The Justice Department asked a federal appeals court Thursday to lift a lower court judge's order halting President Barack Obama's executive amnesty orders so that they could take effect immediately, arguing that last month's ruling by the Texas judge was "unprecedented and wrong."
"The preliminary injunction is a sweeping order that extends beyond the parties before the court and irreparably harms the government and the public interest," the department said in its filing to the U.S. Fifth Circuit Court of Appeals in New Orleans,
The Washington Times reports.
Lawyers argued that U.S. District Court Judge Andrew Hanen's injunction was too broad because it stopped the amnesty from taking effect nationwide — rather than in Texas and the other 25 states that sued the Obama administration over the unilateral actions.
Hanen sits in Brownsville, Texas.
The department also argued that the Hanen's move prevents the Department of Homeland Security from "marshalling its resources to protect border security, public safety and national security, while also addressing humanitarian interests,"
The Hill reports.
By filing the appeal in New Orleans, the Obama administration indicated that it was not willing to wait for the lower court to act further — and the move could put the case on the road to the U.S. Supreme Court, according to the reports.

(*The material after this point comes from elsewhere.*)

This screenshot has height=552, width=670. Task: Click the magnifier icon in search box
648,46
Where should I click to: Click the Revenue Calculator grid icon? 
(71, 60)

In his ruling last month, Hanen said that the safest course was to halt the amnesty until he had the chance to hear the full case, in which the states argued that they would be harmed by the orders and that the administration had not followed proper procedure in moving forward with the actions.
A hearing has been set for March 19.
Obama's orders, announced in November, would grant deportation relief and work permits to as many as five million illegal immigrants.
They would create Deferred Action for Parents of Americans and Lawful Permanent Residents (DAPA), a program that also would provide tax rebates to illegals, and would expand the Deferred Action for Childhood Arrivals (DACA) program, which Obama created in 2012 for illegals who were brought to the United States as children, from two years to three years.
The president has long argued that he has the right to determine whom to deport, but Hanen ruled the president had gone too far with the unilateral orders.
At next week's hearing, the Justice Department is expected to explain why it processed 100,000 extended work permit renewals for illegals under the amnesty orders. Homeland Security has said it did so because the orders were announced in November, only to be halted by Hanen's Feb. 16 order.
But Texas Attorney general Ken Paxton has accused the White House of misleading the court, saying that the administration had allowed the illegals to obtain extended amnesty documents early.
The administration had said that major parts of Obama's order were not to take effect until late February or March.
"In an apparent attempt to quickly execute President Obama’s unlawful, unconstitutional amnesty plan, the Obama administration appears to have already been issuing expanded work permits, in direct contradiction to what they told a federal judge previously in this litigation," Paxton said last week.